Deciphering Closures in JS 🔥

Table of contents

  • Prerequisites 🎋
  • What are closures? 🕵🏼‍♂️
  • Lexical Environment ✨
  • Exposing Closures 📦
  • Power of Closures 💪🏼
  • Conclusion ✏️
  • References 🧾

Let’s be honest, we all have scratched our heads when we first read about Closures. The whole concept around closures does seem a little complex at the beginning, which is exactly why I am writing this blog!

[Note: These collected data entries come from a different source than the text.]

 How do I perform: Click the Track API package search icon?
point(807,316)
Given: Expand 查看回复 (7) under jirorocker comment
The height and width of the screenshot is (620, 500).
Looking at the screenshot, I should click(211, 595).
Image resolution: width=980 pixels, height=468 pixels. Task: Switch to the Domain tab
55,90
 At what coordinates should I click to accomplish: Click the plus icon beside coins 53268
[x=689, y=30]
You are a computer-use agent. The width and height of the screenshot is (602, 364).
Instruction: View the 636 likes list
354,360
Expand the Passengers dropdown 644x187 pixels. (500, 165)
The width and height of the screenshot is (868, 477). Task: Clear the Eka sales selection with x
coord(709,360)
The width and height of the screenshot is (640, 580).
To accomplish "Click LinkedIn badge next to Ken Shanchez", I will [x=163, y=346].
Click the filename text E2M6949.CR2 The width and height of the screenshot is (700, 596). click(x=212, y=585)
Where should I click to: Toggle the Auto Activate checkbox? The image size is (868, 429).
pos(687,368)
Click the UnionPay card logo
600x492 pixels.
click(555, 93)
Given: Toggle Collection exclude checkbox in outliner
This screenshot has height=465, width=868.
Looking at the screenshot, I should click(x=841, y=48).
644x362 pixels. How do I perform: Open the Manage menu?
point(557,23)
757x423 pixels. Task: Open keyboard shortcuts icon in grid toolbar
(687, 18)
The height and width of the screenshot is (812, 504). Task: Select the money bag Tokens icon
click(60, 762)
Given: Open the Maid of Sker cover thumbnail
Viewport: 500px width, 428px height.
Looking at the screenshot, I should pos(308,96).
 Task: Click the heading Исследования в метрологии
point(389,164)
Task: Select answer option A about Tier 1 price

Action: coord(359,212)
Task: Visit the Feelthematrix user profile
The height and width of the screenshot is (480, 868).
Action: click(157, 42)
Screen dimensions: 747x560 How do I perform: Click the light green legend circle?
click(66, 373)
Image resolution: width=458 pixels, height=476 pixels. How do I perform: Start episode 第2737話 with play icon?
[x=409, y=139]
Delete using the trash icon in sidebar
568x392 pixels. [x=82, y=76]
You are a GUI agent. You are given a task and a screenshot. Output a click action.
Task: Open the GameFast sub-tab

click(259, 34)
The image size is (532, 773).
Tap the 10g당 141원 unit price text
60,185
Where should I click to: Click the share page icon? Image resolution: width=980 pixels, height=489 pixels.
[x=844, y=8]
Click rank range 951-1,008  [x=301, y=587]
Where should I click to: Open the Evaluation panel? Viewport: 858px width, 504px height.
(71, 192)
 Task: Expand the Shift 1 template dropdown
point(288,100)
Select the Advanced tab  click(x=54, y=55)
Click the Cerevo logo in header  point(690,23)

So rest assured guys, after reading this blog, you’ll never get confused again when someone asks you about “closures” in an interview!

If you have been writing JavaScript for a while there’s a high chance you have already encountered many closures, although you might have not noticed them.

So let’s dive right in!

Prerequisites 🎋

Although I have tried my best to make this blog as beginner-friendly as possible, still it would be good to have some knowledge of basic JavaScript concepts, how block scopes and function scopes work, the difference in scopes of var, let, and const.

What are closures? 🕵🏼‍♂️

A function bundled together with reference to its lexical environment is known as closure.

I know I know, no one in the history of mankind has ever understood this bookish definition at once. I have noticed more eyebrows getting raised at the word “lexical environment” than any other thing. So let’s break it down:

  • One thing that is clear from this definition, a function combined with “something” forms a closure.
  • Now this “something” disturbs a lot of programmers. The infamous “lexical environment”.

Lexical Environment ✨

In theory, the word “lexical” just means “in order” or “in a hierarchy”. In terms of code, it refers to the place where a specific code is present physically inside the code.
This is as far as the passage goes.